In terms of the actual cooking, the Dutch oven features a large cooking surface thanks to ever-so-slightly sloped sides, rather than rounded. And the universal lid is a lifesaver, as the lack of tight-fitting lids on cast iron pans — and pans in general — is one of the real tragedies of the modern home-cooking experience. The two pour spouts on the skillet came in handy, as did the enamel coating for my ceramic-glass electric cooktop. Yes, all their cookware works on gas, electric and induction, and compared to bare cast iron the enamel offers a much gentler cooking experience.

The 12 Best Cast-Iron Skillets, From Lodge to Victoria to Butter Pat
Cast iron may seem simple, but there’s plenty to consider before you buy a skillet. We break down the brands and pans you need to know.
The entire Milo cookware range: 5.5- and 3.5-quart Dutch ovens, and a 10-inch skillet.
Kana

What to Look Out For

On Milo’s website, the FAQ section includes the question “Why is your cookware so affordable?” Their stated answer doesn’t mention that the pots and skillets are made in China, and on the bottom of the skillet you’ll find that workaround used by many brands these days: “Designed in California.” However, you will find that information if you look elsewhere, under “Who Designed It” on the individual product pages. As we’ve previously explained, just because something is made in China doesn’t mean it’s worse than a product made in the U.S. (or France in this case, as that’s a selling point for Staub and Le Creuset), or vice-versa. But it’s something to consider.

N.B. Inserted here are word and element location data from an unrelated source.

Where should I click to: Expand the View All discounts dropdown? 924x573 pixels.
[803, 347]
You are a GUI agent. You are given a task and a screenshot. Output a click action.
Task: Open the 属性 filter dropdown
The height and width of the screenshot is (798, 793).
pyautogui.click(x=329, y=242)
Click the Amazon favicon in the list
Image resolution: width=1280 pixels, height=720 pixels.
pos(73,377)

In my test, there were a couple design features that stuck out. The skillet is described as “enameled inside and out,” but that doesn’t mean the cooking surface is the same as the enameled Dutch oven. Here, it’s more like a bare cast iron pan, except with a sandy, grainy texture; you don’t need to season it, but it definitely was not nonstick, so use plenty of oil or butter when cooking. As for the Dutch oven, the interior coating of mine wasn’t perfectly smooth — there was a patch with a slightly perforated texture — but Milo offers a lifetime warranty for “normal use,” so I wasn’t as worried about that (other reviews mention Kana sending new pieces when those shipped have defects). 

Is It Worth It? 

At these prices, Milo cookware is definitely a bargain. I’m not in love with the skillet, but it does the job. However, the Dutch oven is a legitimately great option even when compared with those that cost three times as much. If name brands don’t mean anything to you, but you don’t just want to buy the cheapest thing on Amazon, Milo strikes a nice balance of legitimate performance, a keen eye for design and a price you won’t regret when you realize buying a nice pot doesn’t automatically make you a better cook. Although, these pieces did make me want to cook more, which led to more hours in the kitchen, so maybe in a roundabout way these will make you a better home chef.